Kiwicon: a real security eye-opener for developers
I’ve always thought I was pretty security conscious with my own laptop, data and information - and that I could keep my own systems safe. But it only took a few hours at Kiwicon X to realise how wrong I was!!!
As a Linux fan and Mac user, I am always teasing my Windows friends at the office that you couldn’t catch malware or viruses on a Mac. Well, after what I heard at Kiwicon, I have to admit how mistaken I was…
The event was a real eye-opener for me about how insecure some of us are in the workplace and I came away from it with so much new and enlightening knowledge.
Here is some of what I learned from the talks - from a developer’s perspective (and hopefully not too nerdy):
Passwords today are still being sent unsalted/insecurely as a GET or POST request. Most web forms are still processing just plain text for passwords which allow man-in-the-middle attacks to retrieve these requests very easily.

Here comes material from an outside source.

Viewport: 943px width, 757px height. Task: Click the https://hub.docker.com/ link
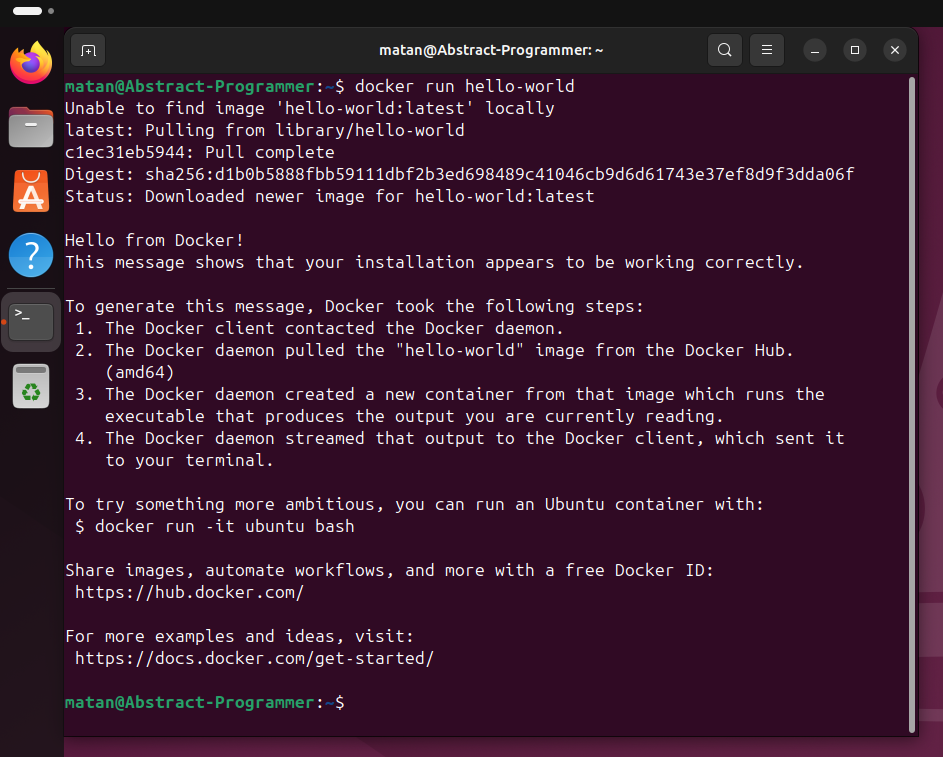click(x=189, y=592)
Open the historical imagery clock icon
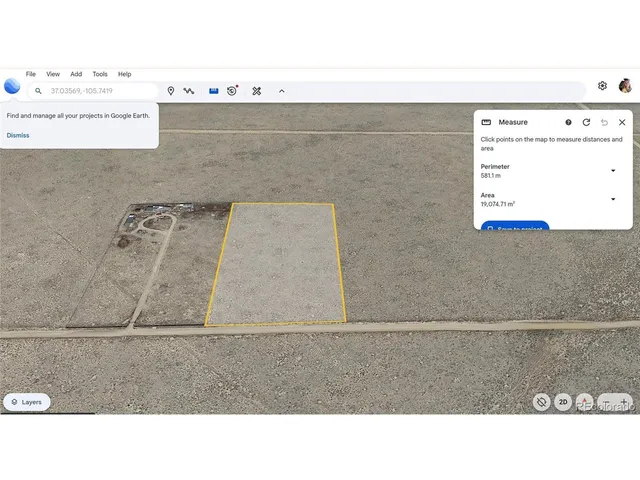The width and height of the screenshot is (640, 480). click(232, 91)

Phishing emails used to be old school, but today they are still happening and are even more advanced. Michele Orru from Kiwicon showed us how to launch and setup phishing in under 10 minutes.
The tools he provided were crazy - you could send out thousands of legit emails within minutes! The tool even provided tons of premade email templates that looked legit and convincing. It was also automated so all you had to do was supply a domain name and it would do all the hard work. With his tool, you can monitor who’s clicked your links, and view all their data collected. You also had full remote access of a user’s machine.
Kiwicon was a great event and the knowledge can help anyone.